井浦新、『光る君へ』での“独裁者”ぶりに「いよいよ自分の時代」 弟・道兼への複雑な思いも

吉高由里子主演の大河ドラマ『光る君へ』(NHK総合)。公式サイト内には出演者の撮影現場からのコメントが聞けるキャストインタビュー動画「君かたり」が公開されている。第14回「星落ちてなお」の放送後には、いと役の信川清順、藤原道隆役の井浦新、そしてまひろ役の吉高由里子が登場した。

第14回で道隆(井浦新)は、兼家(段田安則)亡き後、独裁を始める。態度こそ傲慢には映らないものの、演じている井浦の佇まいからはこれまで秘められてきた野心があらわになるような雰囲気が感じ取れる。井浦はインタビューの中で、道隆が兼家の後継者に指名されたことについて、「家督は道隆にするっていうことばがきたときは、いよいよ自分の時代が訪れるんだっていうそういう思いに火がつく瞬間でしょうね」「いよいよ自分なりの政を始められるんだっていう火がつけられるところ、のろしが上がるところだろうなとは思いました」と答えている。

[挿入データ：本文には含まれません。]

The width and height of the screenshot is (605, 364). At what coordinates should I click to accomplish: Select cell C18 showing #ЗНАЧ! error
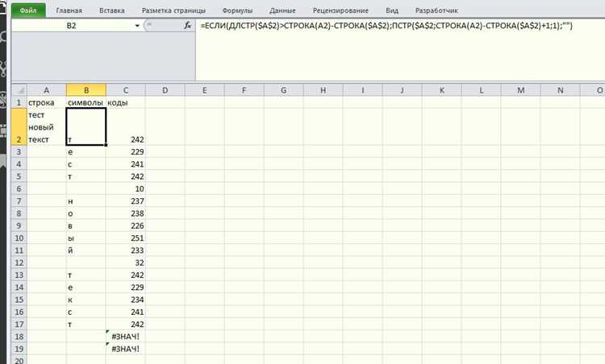(126, 337)
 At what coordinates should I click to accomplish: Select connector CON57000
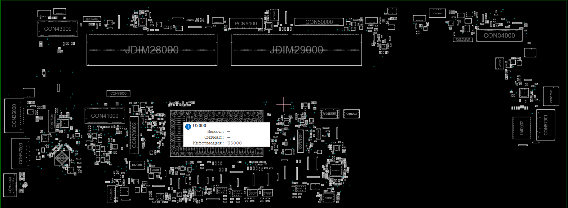point(21,153)
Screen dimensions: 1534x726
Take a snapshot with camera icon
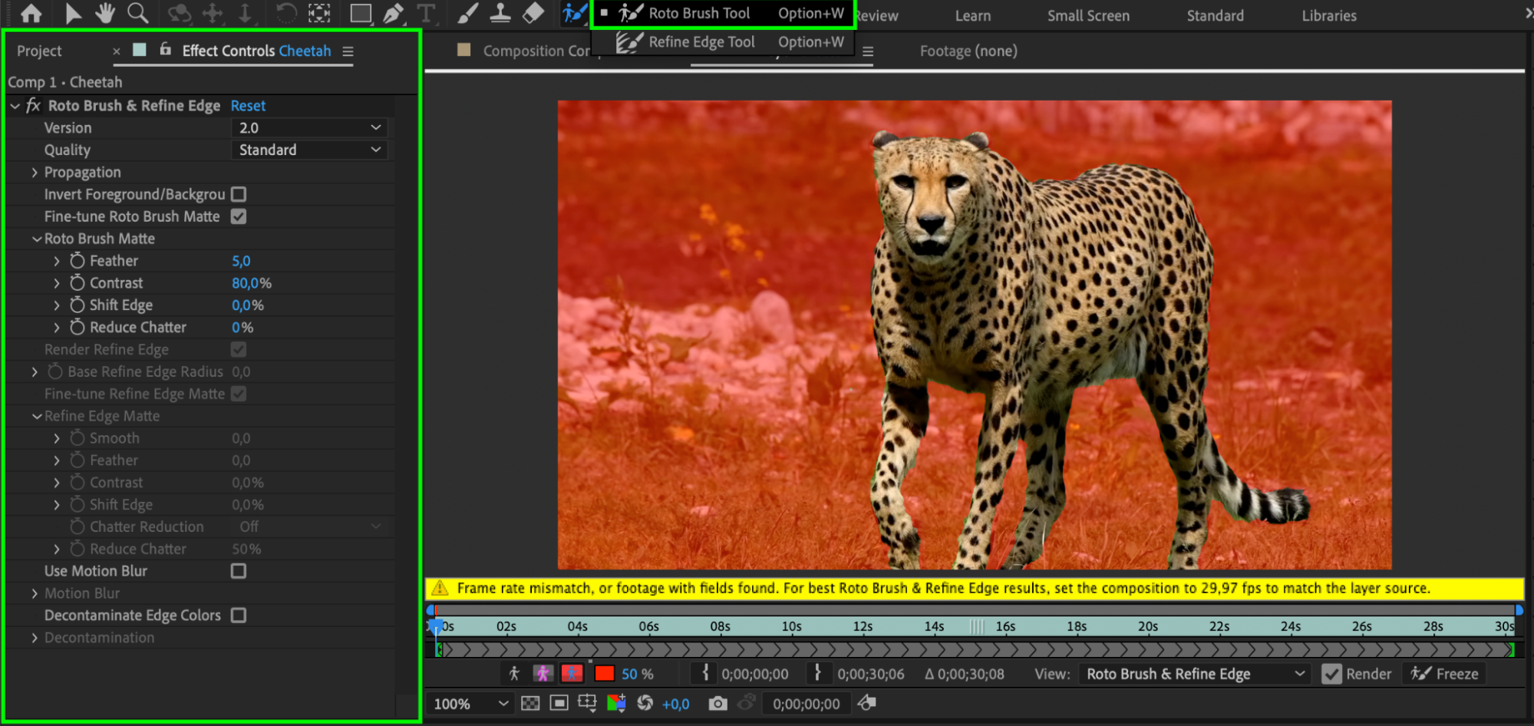718,704
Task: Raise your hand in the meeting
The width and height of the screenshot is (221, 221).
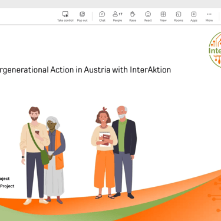Action: (x=133, y=17)
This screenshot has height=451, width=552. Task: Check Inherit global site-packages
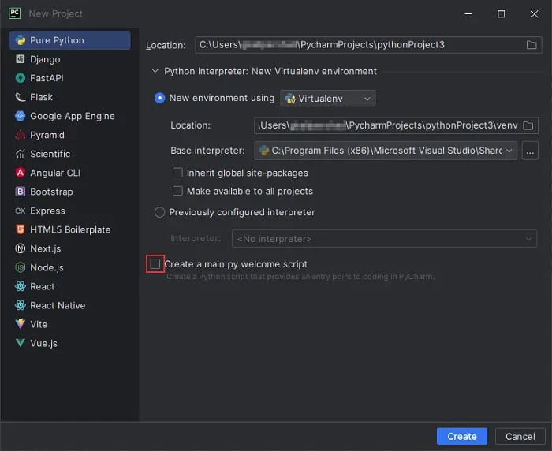(x=178, y=173)
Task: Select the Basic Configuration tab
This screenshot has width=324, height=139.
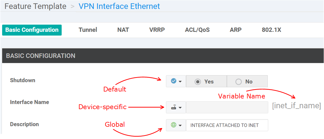Action: 32,30
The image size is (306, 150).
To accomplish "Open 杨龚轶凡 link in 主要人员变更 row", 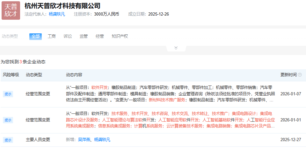I will pos(102,140).
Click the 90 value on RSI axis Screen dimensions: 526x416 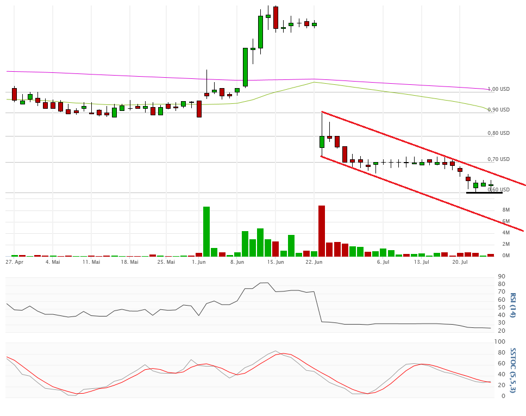click(502, 277)
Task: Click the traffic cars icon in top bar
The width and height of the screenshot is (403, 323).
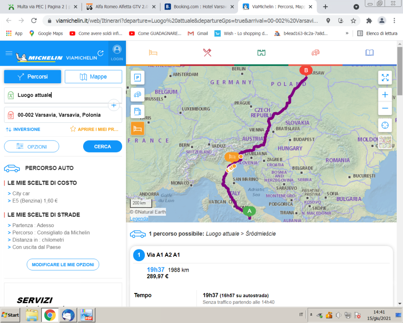Action: pos(316,53)
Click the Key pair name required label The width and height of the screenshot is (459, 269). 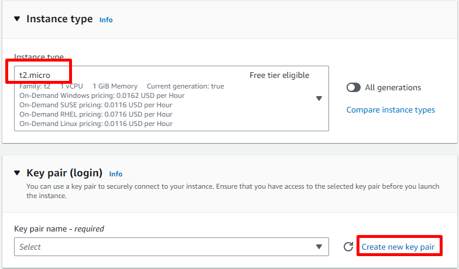coord(59,229)
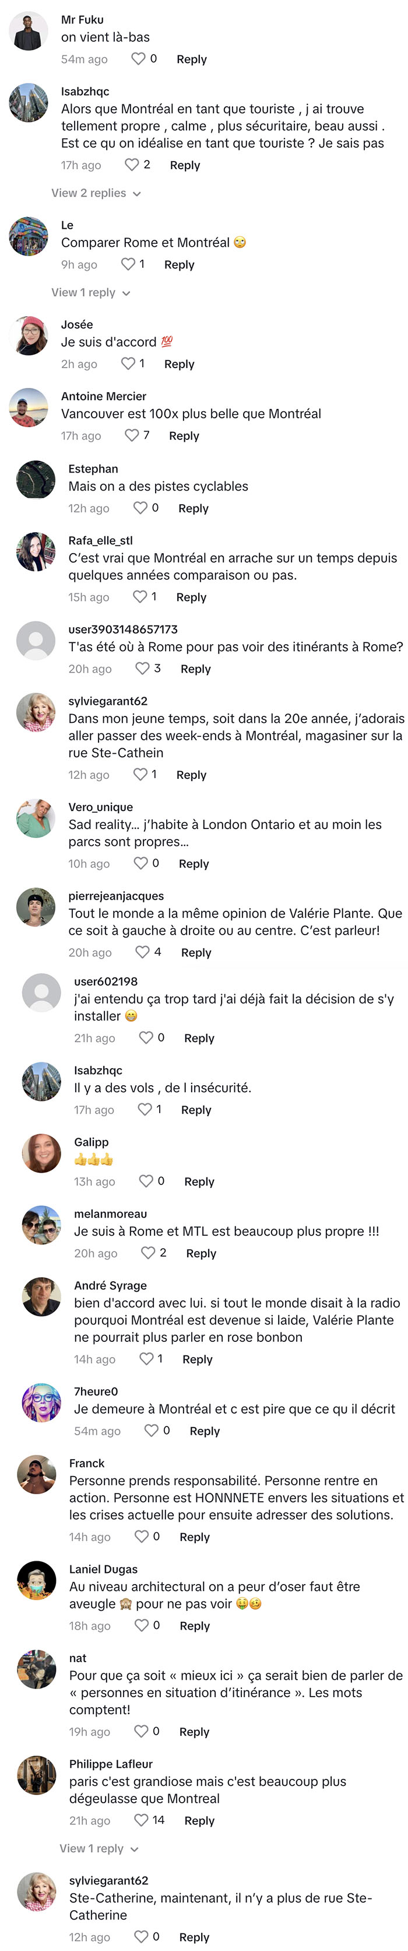This screenshot has width=408, height=1951.
Task: Open Laniel Dugas profile name link
Action: pyautogui.click(x=103, y=1569)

弟・道兼(玉置玲央)が人を殺した事実を知る場面については、知らなかったことに驚きはあったと思うと答えた上で、道隆にもずるさはあり、「弟が全部そういうところを背負っているのはもちろん知っていて、そこは見ないふりして全部任せていたっていうこともあっただろうなって」「申し訳なさとか、そこはお前に任せたよっていう思いだったりとか、一つ2つの感情だけじゃないなとは思いました、あのシーンは」とコメントした。

SNSでは、2012年度放送のNHK大河ドラマ『平清盛』で井浦が演じていた崇徳院と重ね、「井浦新さんが、崇徳さん時代に成し得なかった政を、12年後に藤原道隆として独裁政権で手に入れるの、胸アツ」「崇徳上皇、満を持してようやく自分の政を。独裁ですがね」「井浦道隆が独裁するの、平清盛のときの崇徳上皇が個人的に超トラウマになってたから、短期でも権力を手中におさめられる役でちょっとうれしかったりする」などの声が見られた。

第14回でいとまを申し出たいとは、為時(岸谷五朗)やまひろの真面目さとは打って変わって感情豊かだ。そんないとについて信川は「明るくするというよりはちょっとひっかき回すじゃないですけど、いいも悪いも家族にぐぐっと詰め寄ったり、見守ったりができたらいいなと思っております」と語る。

また、いとが溺愛してやまない惟規(高杉真宙)と為時に対する信川のコメントはチャーミングだ。惟規について問われた信川は「高杉真宙さんがもうすでにかわいい」「とってもかわいらしい性格とかわいらしいお顔で、いとは溺愛しております」とコメント。信川の言葉は、惟規の乳母であるいとの愛情をそのまま体現するかのようだ。

いとまを申し出るシーンについては、「絶対こんなこと言いたくないけど、本当に少しでも食いぶちを減らさなければ、私がいたら見るだけであつかろうみたいな感じだったと思うんですけど、それはすごくつらくて、しかも殿様(為時)のことめちゃめちゃ好きなので」と、笑いながらもいとの心情を語った。為時たち家族との暮らしはいとにとってかけがえのないものであることは、信川が見せるコミカルながらも素直な感情表現からひしひしと伝わってくる。信川は「殿様にきょう引き止めてもらえてよかったです。ありがとう殿~!」と茶目っ気たっぷりに締め括った。

なお、SNSではいとの言動がくすっと笑えると話題に。いとの存在が劇中に漂うシリアスな空気をふっと軽くしてくれることから「乳母のいとさん、ちょっとクスッとさせてくれるところが 『源氏物語』における近江の君みたいなポジションだな。 多分こういうほっとできるキャラクターがないと物語が息苦しくなっちゃうってわかってたんだよね紫式部」「いとさんみたいな立ち位置は潤滑油のような役割をしているのだなと思った」などの声があがっていた。また為時にいとまを申し出る場面での演技については「乳母だけどもう、本当の家族以上にこの家族を愛しているのが伝わりますね」といった声があがっている。